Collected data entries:
Start of Block

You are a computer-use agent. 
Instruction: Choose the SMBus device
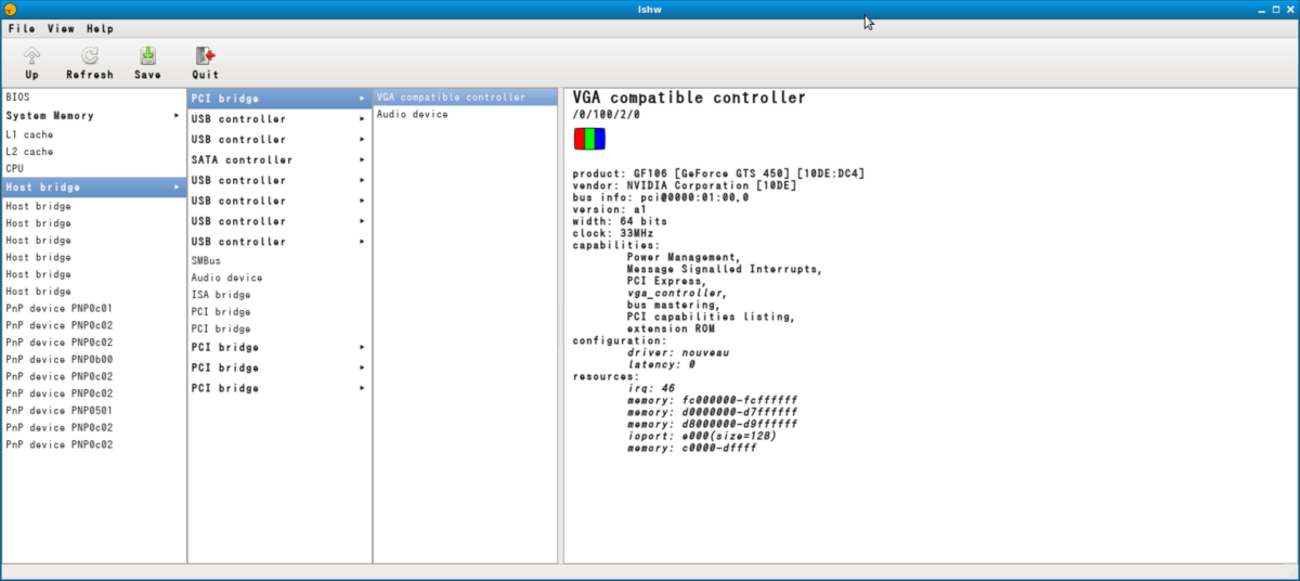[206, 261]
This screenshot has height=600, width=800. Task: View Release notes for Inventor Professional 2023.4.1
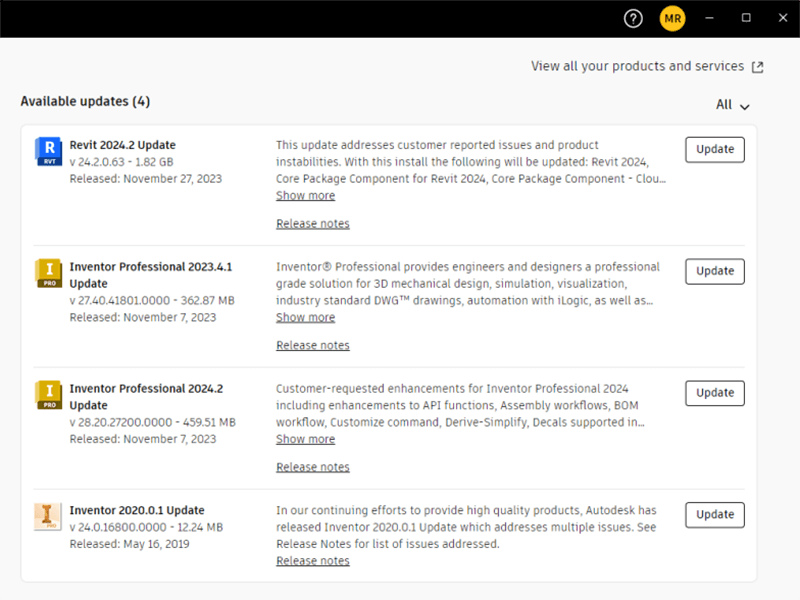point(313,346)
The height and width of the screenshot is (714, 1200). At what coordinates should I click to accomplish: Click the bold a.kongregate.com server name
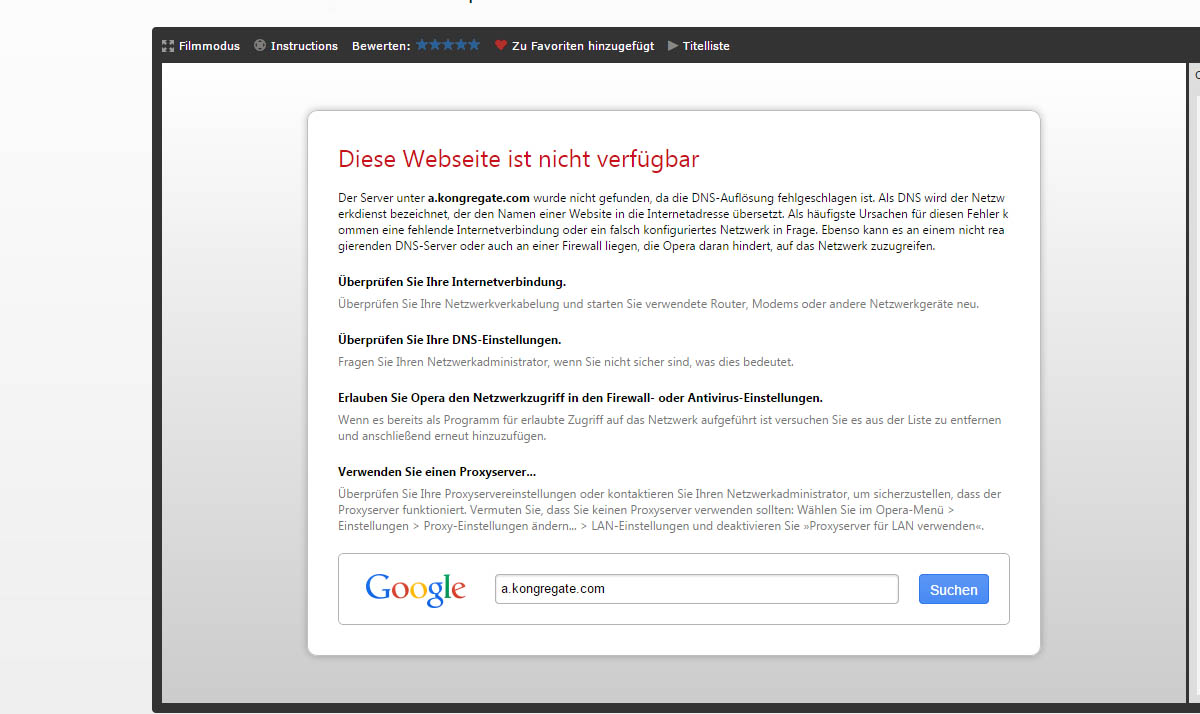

End of Block

Retype, without any picture, exactly the lines from the one with "Instruction: Choose the SMBus device" through the end of the entries, inclusive.

> **Solution for this exercise**
Instruction: Choose the SMBus device
[206, 261]
This screenshot has height=600, width=800. Task: View Release notes for Inventor Professional 2023.4.1
point(313,346)
The height and width of the screenshot is (714, 1200). At what coordinates should I click to accomplish: Click the bold a.kongregate.com server name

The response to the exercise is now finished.